Item position entries.
####
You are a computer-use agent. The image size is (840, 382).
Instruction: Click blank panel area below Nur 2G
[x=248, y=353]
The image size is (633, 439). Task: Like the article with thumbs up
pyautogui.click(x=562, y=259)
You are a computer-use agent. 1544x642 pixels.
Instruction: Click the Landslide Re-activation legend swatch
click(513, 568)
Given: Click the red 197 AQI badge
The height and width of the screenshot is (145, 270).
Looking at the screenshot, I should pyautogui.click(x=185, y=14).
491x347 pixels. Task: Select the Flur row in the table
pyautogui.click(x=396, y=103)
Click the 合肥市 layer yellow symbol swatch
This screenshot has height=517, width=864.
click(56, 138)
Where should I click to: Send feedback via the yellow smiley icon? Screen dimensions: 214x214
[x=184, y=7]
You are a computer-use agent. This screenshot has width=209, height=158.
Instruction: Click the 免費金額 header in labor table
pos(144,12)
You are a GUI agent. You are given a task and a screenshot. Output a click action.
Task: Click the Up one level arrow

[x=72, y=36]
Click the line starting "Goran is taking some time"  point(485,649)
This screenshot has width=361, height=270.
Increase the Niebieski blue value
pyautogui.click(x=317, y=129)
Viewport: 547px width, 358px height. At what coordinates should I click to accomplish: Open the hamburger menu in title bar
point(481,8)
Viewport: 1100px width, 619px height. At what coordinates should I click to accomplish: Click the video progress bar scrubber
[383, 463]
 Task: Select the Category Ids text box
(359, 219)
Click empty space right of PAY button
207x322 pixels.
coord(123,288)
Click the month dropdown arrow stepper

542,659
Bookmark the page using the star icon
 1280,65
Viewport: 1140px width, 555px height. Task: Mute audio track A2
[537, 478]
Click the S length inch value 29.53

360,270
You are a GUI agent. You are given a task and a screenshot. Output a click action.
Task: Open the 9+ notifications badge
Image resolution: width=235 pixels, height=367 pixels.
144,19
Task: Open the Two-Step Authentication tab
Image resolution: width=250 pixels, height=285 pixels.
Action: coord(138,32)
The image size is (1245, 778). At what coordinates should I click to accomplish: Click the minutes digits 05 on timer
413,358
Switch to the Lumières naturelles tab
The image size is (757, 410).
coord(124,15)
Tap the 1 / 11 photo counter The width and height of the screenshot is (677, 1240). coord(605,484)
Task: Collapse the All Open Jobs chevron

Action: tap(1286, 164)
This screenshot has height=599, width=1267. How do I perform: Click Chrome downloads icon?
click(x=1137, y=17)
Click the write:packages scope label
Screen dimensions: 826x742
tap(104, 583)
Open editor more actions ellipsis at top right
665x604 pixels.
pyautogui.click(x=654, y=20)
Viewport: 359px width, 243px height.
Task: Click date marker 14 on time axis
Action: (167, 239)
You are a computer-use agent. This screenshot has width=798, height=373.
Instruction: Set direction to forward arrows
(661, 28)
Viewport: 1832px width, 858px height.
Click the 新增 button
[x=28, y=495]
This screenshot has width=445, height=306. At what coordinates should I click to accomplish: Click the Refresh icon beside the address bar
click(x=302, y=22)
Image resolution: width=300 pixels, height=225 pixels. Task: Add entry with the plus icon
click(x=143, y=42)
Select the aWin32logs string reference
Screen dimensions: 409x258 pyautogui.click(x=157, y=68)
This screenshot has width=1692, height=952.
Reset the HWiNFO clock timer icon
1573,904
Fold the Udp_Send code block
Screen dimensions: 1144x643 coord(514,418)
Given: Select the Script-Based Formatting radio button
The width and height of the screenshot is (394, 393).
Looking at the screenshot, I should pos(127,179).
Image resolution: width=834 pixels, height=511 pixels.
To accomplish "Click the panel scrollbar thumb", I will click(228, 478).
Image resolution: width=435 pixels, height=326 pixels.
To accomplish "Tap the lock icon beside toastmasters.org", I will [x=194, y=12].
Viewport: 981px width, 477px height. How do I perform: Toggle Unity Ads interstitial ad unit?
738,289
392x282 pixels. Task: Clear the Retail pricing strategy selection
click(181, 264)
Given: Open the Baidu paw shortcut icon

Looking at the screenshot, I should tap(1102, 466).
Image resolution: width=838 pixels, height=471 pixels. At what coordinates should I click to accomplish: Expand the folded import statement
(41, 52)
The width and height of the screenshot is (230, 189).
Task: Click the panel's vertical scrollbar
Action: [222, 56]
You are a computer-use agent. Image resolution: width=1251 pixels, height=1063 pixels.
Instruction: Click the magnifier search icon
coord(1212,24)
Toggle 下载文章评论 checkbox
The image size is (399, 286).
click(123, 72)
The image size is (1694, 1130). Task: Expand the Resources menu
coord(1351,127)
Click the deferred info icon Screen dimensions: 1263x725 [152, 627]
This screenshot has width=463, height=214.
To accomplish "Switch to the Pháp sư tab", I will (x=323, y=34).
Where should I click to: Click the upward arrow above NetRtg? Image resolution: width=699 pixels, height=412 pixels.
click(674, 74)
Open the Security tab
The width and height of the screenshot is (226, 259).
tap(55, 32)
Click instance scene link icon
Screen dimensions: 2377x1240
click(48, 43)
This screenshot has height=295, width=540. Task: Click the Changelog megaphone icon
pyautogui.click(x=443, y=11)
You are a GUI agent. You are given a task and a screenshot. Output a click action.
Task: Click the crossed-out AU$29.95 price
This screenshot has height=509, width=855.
####
Aim.
Please pull out each line from the rows above that contains the word "Toggle".

Response to the task.
Viewport: 981px width, 477px height. How do I perform: Toggle Unity Ads interstitial ad unit?
Toggle 下载文章评论 checkbox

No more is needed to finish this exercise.